Seriously though, that's probably the best part about winter. The stews, braises and casseroles.
This time around I wanted to attempt that classic Greek dish called "stifado". It's a one pot aromatic stew utilising baby onions, red wine vinegar and cinnamon to a name a few ingredients. This dish traditionally uses wild hare (usually hunted by and army of Greek uncles!) or rabbit. My friend Peter a.k.a. "Kalofagas" made a stifado using rabbit and you can read his very informative and entertaining post here.
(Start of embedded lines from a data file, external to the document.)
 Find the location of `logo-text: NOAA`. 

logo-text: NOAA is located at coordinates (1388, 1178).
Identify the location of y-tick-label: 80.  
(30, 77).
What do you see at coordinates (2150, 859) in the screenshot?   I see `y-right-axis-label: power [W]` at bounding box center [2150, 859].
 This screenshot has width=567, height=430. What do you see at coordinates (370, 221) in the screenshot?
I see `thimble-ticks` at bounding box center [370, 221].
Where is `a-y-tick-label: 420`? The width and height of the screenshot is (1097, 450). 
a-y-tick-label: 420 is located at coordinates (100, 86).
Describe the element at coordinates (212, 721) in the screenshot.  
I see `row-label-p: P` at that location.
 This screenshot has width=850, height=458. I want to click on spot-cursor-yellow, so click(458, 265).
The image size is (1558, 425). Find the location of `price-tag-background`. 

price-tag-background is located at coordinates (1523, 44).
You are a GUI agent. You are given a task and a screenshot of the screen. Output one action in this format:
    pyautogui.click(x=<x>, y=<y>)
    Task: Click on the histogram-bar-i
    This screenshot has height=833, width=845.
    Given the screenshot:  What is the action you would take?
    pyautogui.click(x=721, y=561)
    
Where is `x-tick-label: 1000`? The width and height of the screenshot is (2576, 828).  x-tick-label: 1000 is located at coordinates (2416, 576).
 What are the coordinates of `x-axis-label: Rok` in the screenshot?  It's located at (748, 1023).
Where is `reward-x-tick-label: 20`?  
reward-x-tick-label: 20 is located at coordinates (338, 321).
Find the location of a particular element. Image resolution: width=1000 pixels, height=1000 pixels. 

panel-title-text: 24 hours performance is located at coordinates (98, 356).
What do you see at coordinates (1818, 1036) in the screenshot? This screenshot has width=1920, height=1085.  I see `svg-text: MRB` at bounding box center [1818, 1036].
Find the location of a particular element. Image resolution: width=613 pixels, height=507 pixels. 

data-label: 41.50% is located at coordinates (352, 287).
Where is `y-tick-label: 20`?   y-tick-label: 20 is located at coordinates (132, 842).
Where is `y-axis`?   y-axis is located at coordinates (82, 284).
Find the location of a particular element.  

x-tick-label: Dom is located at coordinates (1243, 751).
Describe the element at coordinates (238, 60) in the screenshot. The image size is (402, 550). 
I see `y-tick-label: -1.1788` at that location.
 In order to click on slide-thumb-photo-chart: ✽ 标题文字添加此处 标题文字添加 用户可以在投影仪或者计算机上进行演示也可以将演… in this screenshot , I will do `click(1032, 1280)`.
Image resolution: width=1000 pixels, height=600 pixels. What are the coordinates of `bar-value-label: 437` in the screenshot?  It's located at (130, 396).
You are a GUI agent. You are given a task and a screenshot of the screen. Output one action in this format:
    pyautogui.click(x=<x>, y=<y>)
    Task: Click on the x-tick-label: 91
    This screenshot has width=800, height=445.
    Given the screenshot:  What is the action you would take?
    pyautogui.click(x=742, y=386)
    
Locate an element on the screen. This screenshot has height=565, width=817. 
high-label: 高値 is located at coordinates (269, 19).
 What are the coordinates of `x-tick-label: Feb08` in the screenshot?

I had purchased a whole heap of chuck steak from the butchers recently and preferred to use this in my preparation of this dish. Chuck steak is ideal (and a very cheap cut of meat) for stewing and braising because "it contains a lot of connective tissue including collagen. Collagen melts during the cooking of the meat, making the flavor intensely stronger" Source: Wikipedia.
I also substituted whole eschalots instead of baby onions. The main trick with stifado is to marinate your meat, preferably overnight, to really enjoy it's distinctive strong aroma.
Once cooked it all comes together beautifully. It's hearty, rich and very satisfying!
RECIPE FOR BEEF STIFADO (adapted from "Modern Greek" by Andy Harris
- 1 kg of cubed chuck steak
- 750 grams of whole peeled eschalots
- 1 heaped tablespoon of tomato paste
- FOR THE MARINADE:
- ¾ cup of red wine
- 4 tbsps of red wine vinegar
- 4 garlic cloves, peeled and thinly sliced
- 2 bay leaves
- 1 cinnamon stick
- 5 whole cloves
- 2 teaspoons of allspice berries
- salt and freshly cracked pepper
- Place the chuck steak in a non reactive bowl along with the marinade and refrigerate for a minimum of 6 hours or preferably overnight.
- Heat some olive oil in a large sauce pan and saute the eschalots for about 10 mins. We want them to soften a little and get lovely and caramelised. Remove them with a slotted spoon and set aside.
- Saute the chuck steak until it has browned in the same saucepan. Add the onions back along with the marinade mixture, the tomato paste and enough water to cover everything.
- Bring to the boil and then leave to simmer for about 2 hours or until the sauce has a lovely rich, thick consistency.
- Serve with some plain steamed rice and a big glass of Aussie shiraz!